CSEAS welcomes Dr. Nhu Truong, new faculty member in Southeast Asia and Social Justice

The Center for Southeast Asian Studies is delighted to welcome Dr. Nhu Truong, who will join the Department of Asian Languages and Cultures as a new faculty member in Fall 2024.  Dr. Truong joins recent hires in History, Dr. Juan Fernandez, and Anthropology/International Studies, Dr. Veronika Kusumaryati, who joined the University of Wisconsin-Madison as part of a grant from the Henry Luce Foundation focused on Social Justice and Southeast Asia.

Dr. Truong specializes in the study of authoritarian politics and social resistance in Southeast Asia. Her research maps the shifting parameters of repressiveness-responsiveness in authoritarian regimes and illuminates the contentious dynamics of people’s resistance particularly in Vietnam, China, and Cambodia. Her monograph in progress, Authoritarian Expropriation: Reactive and Institutionalized Responsiveness in Vietnam and China, examines the endemic dispossession of land from villagers and the perplexing nature of why two communist regimes diverge in their arbitration of social conflict and citizen’s demand for social justice. Truong’s work tackles authoritarianism and social resistance through the lens of history, contextual knowledge, intensive fieldwork, archival research, careful conceptualization, and theory-building. Her focus on everyday societal perspectives and state-society conflicts is rooted in a long-standing commitment to Southeast Asia that values language acquisition and connections across disciplinary boundaries.

Truong has published in Democratization, Journal of East Asian Studies, Problems of Post-Communism, and with Cambridge University Press. Her most recent publications include “Agrarian Agitations: Transcripts of Resistance and Authoritarian Feedback Under Vietnam’s Repressive-Responsive Regime,” “Agents of Resistance against Autocratization in Asia” in Democratization, and The Dragon’s Underbelly: Dynamics and Dilemmas of Vietnam’s Economy and Politics. Her research has been supported by various grants and fellowships, including the Senior Research Fellowship from the Center for Khmer Studies, the Rosenberg Institute Scholar Fellowship from Suffolk University, the Asia Workshops Alumni Professional Development Grant from the American Political Science Association (APSA), and the Southeast Asia Research Group Pre-Dissertation Fellowship.

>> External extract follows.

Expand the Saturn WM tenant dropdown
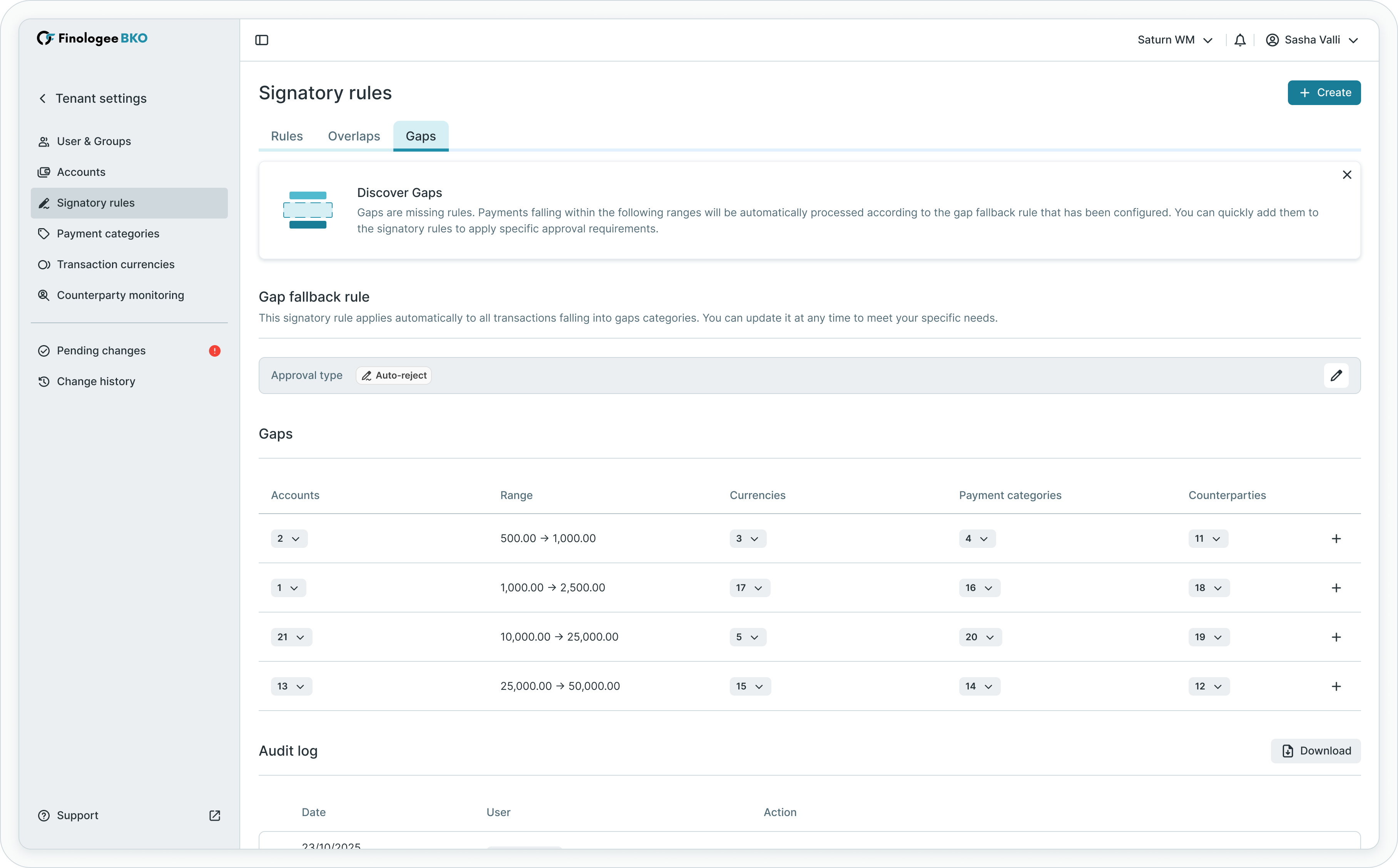Viewport: 1398px width, 868px height. (x=1175, y=40)
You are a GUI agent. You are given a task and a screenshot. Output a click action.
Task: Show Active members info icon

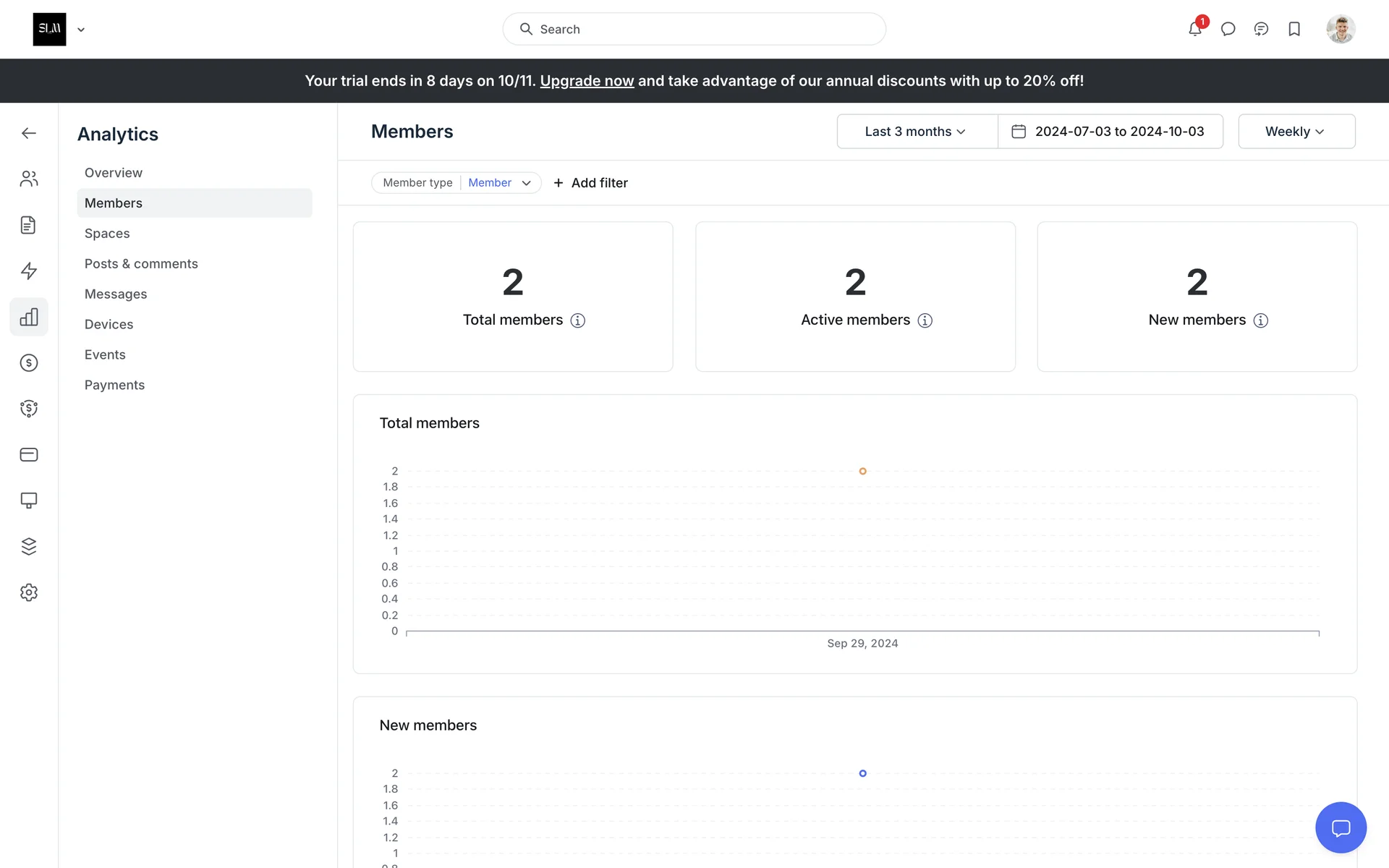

With the aim of advancing wider scholarship and meaningful engagements with Southeast Asia, Truong serves as Program Chair of APSA Southeast Asian Politics Group, Southeast Asia Council Member-elect of the Association of Asian Studies, and Editorial Board Member of the Journal of Vietnamese Studies. As a Mansfield-Luce Asia Scholars Network Fellow, she also actively engages in public scholarship that places Southeast Asia and grassroots interests at the center of public discourse and policy dialogues. Prior to joining the Department of Asian Languages and Cultures at the University of Wisconsin-Madison, she was Assistant Professor in Politics and Public Affairs, with an affiliation in East Asian Studies, at Denison University.

Truong received her PhD in Political Science specializing in comparative politics with an area focus on Southeast Asia and East Asia from McGill University. She was a Shorenstein Postdoctoral Fellow on Contemporary Asia in the Asia-Pacific Research Center at Stanford University and a Postdoctoral Associate in the Council on Southeast Asian Studies at Yale University. Before pursuing her doctoral studies, she completed an MPA in International Policy and Management at NYU Wagner Graduate School of Public Service, an MA in Asian Studies at the University of Texas at Austin, and a BA in International Studies at Kenyon College.